Um em cada quatro governadores decidiu permanecer no cargo até o fim do mandato e não disputar novos postos nas eleições deste ano.
O movimento ocorre em sete estados e reflete tanto estratégias locais quanto decisões alinhadas ao cenário nacional.
Entre aliados do presidente Luiz Inácio Lula da Silva (PT), casos como os de Carlos Brandão e Fátima Bezerra envolvem a desistência de candidaturas ao Senado.
Já nomes como Ratinho Junior e Eduardo Leite recuaram de projetos nacionais para focar na sucessão estadual.
No Rio Grande do Norte, Fátima Bezerra abriu mão de disputar o Senado após o rompimento com o vice, Walter Alves, o que inviabilizou sua estratégia eleitoral. A governadora passou a apoiar o secretário da Fazenda, Cadu Xavier, para sua sucessão.

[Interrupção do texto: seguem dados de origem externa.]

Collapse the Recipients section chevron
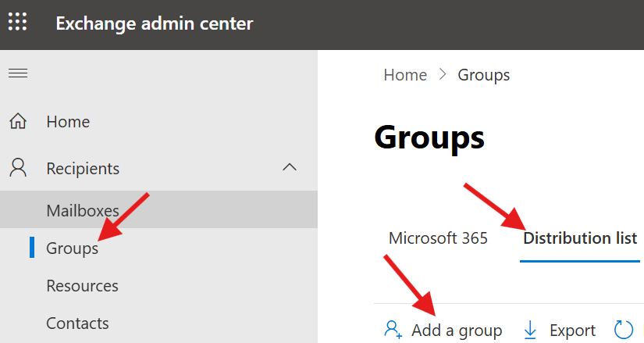Image resolution: width=644 pixels, height=343 pixels. tap(290, 167)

No Maranhão, Carlos Brandão também desistiu da disputa ao Senado para manter o controle político do estado e evitar fortalecer o vice, Felipe Camarão. O cenário inclui ainda embates políticos envolvendo o grupo do ministro Flávio Dino.
No Paraná, Ratinho Junior desistiu de concorrer à Presidência após avaliar riscos políticos e voltou seu foco à eleição estadual. O movimento ocorreu após o senador Sergio Moro se consolidar como candidato ao governo.
Já no Rio Grande do Sul, Eduardo Leite decidiu permanecer no cargo após seu partido optar por outro nome na corrida presidencial. Ele agora trabalha para viabilizar a candidatura do vice, Gabriel Souza.
Em Alagoas, Paulo Dantas optou por ficar no cargo para apoiar a candidatura de Renan Filho ao governo estadual.
Em Rondônia, Marcos Rocha decidiu não disputar novos cargos após desgaste com o vice, Sérgio Gonçalves, e deve apoiar outro aliado na sucessão.
No Tocantins, Wanderlei Barbosa confirmou que permanecerá no cargo enquanto responde a processo no Superior Tribunal de Justiça, o que garante foro privilegiado até o fim do mandato.